Start of Excerpted data

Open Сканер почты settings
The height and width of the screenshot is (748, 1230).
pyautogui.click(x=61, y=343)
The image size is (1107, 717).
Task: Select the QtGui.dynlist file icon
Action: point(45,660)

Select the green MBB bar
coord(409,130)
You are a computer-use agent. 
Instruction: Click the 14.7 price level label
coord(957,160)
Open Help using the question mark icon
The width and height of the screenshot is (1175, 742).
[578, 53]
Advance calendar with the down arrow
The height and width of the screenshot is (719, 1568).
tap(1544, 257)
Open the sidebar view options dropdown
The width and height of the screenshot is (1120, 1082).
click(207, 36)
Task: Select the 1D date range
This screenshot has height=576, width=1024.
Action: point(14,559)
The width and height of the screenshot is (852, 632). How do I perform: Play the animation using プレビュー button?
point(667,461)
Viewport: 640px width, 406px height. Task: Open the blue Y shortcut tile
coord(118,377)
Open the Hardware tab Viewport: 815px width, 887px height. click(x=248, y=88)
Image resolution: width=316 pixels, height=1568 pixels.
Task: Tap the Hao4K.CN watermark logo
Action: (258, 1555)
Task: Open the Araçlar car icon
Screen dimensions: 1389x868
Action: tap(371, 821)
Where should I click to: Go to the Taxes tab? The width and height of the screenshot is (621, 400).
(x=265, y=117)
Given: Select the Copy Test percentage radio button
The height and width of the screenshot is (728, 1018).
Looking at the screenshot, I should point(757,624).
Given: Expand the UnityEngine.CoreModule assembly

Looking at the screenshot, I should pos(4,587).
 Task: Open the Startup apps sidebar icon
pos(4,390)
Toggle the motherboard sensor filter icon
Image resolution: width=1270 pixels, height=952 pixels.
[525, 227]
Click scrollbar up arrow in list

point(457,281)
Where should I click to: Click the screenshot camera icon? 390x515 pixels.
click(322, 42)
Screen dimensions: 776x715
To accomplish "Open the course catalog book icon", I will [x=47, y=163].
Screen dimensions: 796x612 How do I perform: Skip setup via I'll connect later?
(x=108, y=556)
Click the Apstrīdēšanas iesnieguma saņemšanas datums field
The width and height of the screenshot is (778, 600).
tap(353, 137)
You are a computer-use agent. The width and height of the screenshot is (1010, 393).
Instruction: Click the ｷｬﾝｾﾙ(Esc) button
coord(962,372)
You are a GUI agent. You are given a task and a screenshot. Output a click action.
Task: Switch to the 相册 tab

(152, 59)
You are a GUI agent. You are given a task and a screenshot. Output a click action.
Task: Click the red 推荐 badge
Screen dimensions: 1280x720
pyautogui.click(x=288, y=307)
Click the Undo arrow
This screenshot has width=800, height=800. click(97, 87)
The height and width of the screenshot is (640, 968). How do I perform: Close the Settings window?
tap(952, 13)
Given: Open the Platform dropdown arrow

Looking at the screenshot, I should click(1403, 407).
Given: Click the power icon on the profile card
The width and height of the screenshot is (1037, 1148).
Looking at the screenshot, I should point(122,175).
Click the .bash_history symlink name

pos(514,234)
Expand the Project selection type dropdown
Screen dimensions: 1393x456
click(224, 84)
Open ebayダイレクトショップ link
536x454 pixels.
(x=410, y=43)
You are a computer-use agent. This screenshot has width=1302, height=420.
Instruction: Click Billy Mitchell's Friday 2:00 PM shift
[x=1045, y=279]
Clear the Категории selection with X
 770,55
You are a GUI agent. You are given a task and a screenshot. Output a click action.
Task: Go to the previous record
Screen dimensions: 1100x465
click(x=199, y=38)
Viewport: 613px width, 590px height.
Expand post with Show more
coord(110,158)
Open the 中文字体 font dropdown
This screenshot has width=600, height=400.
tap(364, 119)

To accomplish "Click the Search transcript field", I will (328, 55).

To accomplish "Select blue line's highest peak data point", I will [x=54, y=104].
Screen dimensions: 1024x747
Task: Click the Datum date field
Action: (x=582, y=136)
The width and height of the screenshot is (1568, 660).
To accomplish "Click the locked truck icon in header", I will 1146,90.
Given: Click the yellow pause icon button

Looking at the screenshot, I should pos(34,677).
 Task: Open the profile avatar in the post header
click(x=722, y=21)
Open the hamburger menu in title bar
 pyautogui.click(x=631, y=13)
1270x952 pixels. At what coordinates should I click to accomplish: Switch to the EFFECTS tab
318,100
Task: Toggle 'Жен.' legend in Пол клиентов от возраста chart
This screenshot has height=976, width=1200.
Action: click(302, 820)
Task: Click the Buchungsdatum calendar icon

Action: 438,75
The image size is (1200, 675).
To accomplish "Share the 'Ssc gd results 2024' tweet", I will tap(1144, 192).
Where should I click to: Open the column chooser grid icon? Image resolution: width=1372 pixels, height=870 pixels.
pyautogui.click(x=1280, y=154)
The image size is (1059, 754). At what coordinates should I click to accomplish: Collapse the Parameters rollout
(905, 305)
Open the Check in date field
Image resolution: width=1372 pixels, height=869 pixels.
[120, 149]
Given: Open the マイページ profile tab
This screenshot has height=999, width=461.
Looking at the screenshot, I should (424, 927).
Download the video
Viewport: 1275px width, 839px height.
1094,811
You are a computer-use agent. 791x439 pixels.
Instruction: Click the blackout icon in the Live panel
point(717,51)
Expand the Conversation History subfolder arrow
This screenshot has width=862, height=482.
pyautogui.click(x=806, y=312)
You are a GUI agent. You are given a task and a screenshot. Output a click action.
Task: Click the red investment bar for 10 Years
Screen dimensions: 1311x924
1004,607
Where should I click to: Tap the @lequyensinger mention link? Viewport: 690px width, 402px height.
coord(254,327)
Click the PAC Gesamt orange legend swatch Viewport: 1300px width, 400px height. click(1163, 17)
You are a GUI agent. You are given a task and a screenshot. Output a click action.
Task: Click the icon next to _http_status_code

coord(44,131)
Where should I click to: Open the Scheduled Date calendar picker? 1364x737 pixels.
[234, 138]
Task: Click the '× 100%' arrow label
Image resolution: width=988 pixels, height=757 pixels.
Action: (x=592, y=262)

End of Excerpted data

#### Aim of the task
Nothing in the listing should be left out; repeat it exactly.

#### Output of the exercise
Open Сканер почты settings
The height and width of the screenshot is (748, 1230).
pyautogui.click(x=61, y=343)
The image size is (1107, 717).
Task: Select the QtGui.dynlist file icon
Action: point(45,660)

Select the green MBB bar
coord(409,130)
You are a computer-use agent. 
Instruction: Click the 14.7 price level label
coord(957,160)
Open Help using the question mark icon
The width and height of the screenshot is (1175, 742).
[578, 53]
Advance calendar with the down arrow
The height and width of the screenshot is (719, 1568).
tap(1544, 257)
Open the sidebar view options dropdown
The width and height of the screenshot is (1120, 1082).
click(207, 36)
Task: Select the 1D date range
This screenshot has height=576, width=1024.
Action: point(14,559)
The width and height of the screenshot is (852, 632). How do I perform: Play the animation using プレビュー button?
point(667,461)
Viewport: 640px width, 406px height. Task: Open the blue Y shortcut tile
coord(118,377)
Open the Hardware tab Viewport: 815px width, 887px height. click(x=248, y=88)
Image resolution: width=316 pixels, height=1568 pixels.
Task: Tap the Hao4K.CN watermark logo
Action: (258, 1555)
Task: Open the Araçlar car icon
Screen dimensions: 1389x868
Action: tap(371, 821)
Where should I click to: Go to the Taxes tab? The width and height of the screenshot is (621, 400).
(x=265, y=117)
Given: Select the Copy Test percentage radio button
The height and width of the screenshot is (728, 1018).
Looking at the screenshot, I should point(757,624).
Given: Expand the UnityEngine.CoreModule assembly

Looking at the screenshot, I should pos(4,587).
 Task: Open the Startup apps sidebar icon
pos(4,390)
Toggle the motherboard sensor filter icon
Image resolution: width=1270 pixels, height=952 pixels.
[525, 227]
Click scrollbar up arrow in list

point(457,281)
Where should I click to: Click the screenshot camera icon? 390x515 pixels.
click(322, 42)
Screen dimensions: 776x715
To accomplish "Open the course catalog book icon", I will [x=47, y=163].
Screen dimensions: 796x612 How do I perform: Skip setup via I'll connect later?
(x=108, y=556)
Click the Apstrīdēšanas iesnieguma saņemšanas datums field
The width and height of the screenshot is (778, 600).
tap(353, 137)
You are a computer-use agent. The width and height of the screenshot is (1010, 393).
Instruction: Click the ｷｬﾝｾﾙ(Esc) button
coord(962,372)
You are a GUI agent. You are given a task and a screenshot. Output a click action.
Task: Switch to the 相册 tab

(152, 59)
You are a GUI agent. You are given a task and a screenshot. Output a click action.
Task: Click the red 推荐 badge
Screen dimensions: 1280x720
pyautogui.click(x=288, y=307)
Click the Undo arrow
This screenshot has width=800, height=800. click(97, 87)
The height and width of the screenshot is (640, 968). How do I perform: Close the Settings window?
tap(952, 13)
Given: Open the Platform dropdown arrow

Looking at the screenshot, I should click(1403, 407).
Given: Click the power icon on the profile card
The width and height of the screenshot is (1037, 1148).
Looking at the screenshot, I should point(122,175).
Click the .bash_history symlink name

pos(514,234)
Expand the Project selection type dropdown
Screen dimensions: 1393x456
click(224, 84)
Open ebayダイレクトショップ link
536x454 pixels.
(x=410, y=43)
You are a computer-use agent. This screenshot has width=1302, height=420.
Instruction: Click Billy Mitchell's Friday 2:00 PM shift
[x=1045, y=279]
Clear the Категории selection with X
 770,55
You are a GUI agent. You are given a task and a screenshot. Output a click action.
Task: Go to the previous record
Screen dimensions: 1100x465
click(x=199, y=38)
Viewport: 613px width, 590px height.
Expand post with Show more
coord(110,158)
Open the 中文字体 font dropdown
This screenshot has width=600, height=400.
tap(364, 119)

To accomplish "Click the Search transcript field", I will (328, 55).

To accomplish "Select blue line's highest peak data point", I will [x=54, y=104].
Screen dimensions: 1024x747
Task: Click the Datum date field
Action: (x=582, y=136)
The width and height of the screenshot is (1568, 660).
To accomplish "Click the locked truck icon in header", I will 1146,90.
Given: Click the yellow pause icon button

Looking at the screenshot, I should pos(34,677).
 Task: Open the profile avatar in the post header
click(x=722, y=21)
Open the hamburger menu in title bar
 pyautogui.click(x=631, y=13)
1270x952 pixels. At what coordinates should I click to accomplish: Switch to the EFFECTS tab
318,100
Task: Toggle 'Жен.' legend in Пол клиентов от возраста chart
This screenshot has height=976, width=1200.
Action: click(302, 820)
Task: Click the Buchungsdatum calendar icon

Action: 438,75
The image size is (1200, 675).
To accomplish "Share the 'Ssc gd results 2024' tweet", I will tap(1144, 192).
Where should I click to: Open the column chooser grid icon? Image resolution: width=1372 pixels, height=870 pixels.
pyautogui.click(x=1280, y=154)
The image size is (1059, 754). At what coordinates should I click to accomplish: Collapse the Parameters rollout
(905, 305)
Open the Check in date field
Image resolution: width=1372 pixels, height=869 pixels.
[120, 149]
Given: Open the マイページ profile tab
This screenshot has height=999, width=461.
Looking at the screenshot, I should (424, 927).
Download the video
Viewport: 1275px width, 839px height.
1094,811
You are a computer-use agent. 791x439 pixels.
Instruction: Click the blackout icon in the Live panel
point(717,51)
Expand the Conversation History subfolder arrow
This screenshot has width=862, height=482.
pyautogui.click(x=806, y=312)
You are a GUI agent. You are given a task and a screenshot. Output a click action.
Task: Click the red investment bar for 10 Years
Screen dimensions: 1311x924
1004,607
Where should I click to: Tap the @lequyensinger mention link? Viewport: 690px width, 402px height.
coord(254,327)
Click the PAC Gesamt orange legend swatch Viewport: 1300px width, 400px height. click(1163, 17)
You are a GUI agent. You are given a task and a screenshot. Output a click action.
Task: Click the icon next to _http_status_code

coord(44,131)
Where should I click to: Open the Scheduled Date calendar picker? 1364x737 pixels.
[234, 138]
Task: Click the '× 100%' arrow label
Image resolution: width=988 pixels, height=757 pixels.
Action: (x=592, y=262)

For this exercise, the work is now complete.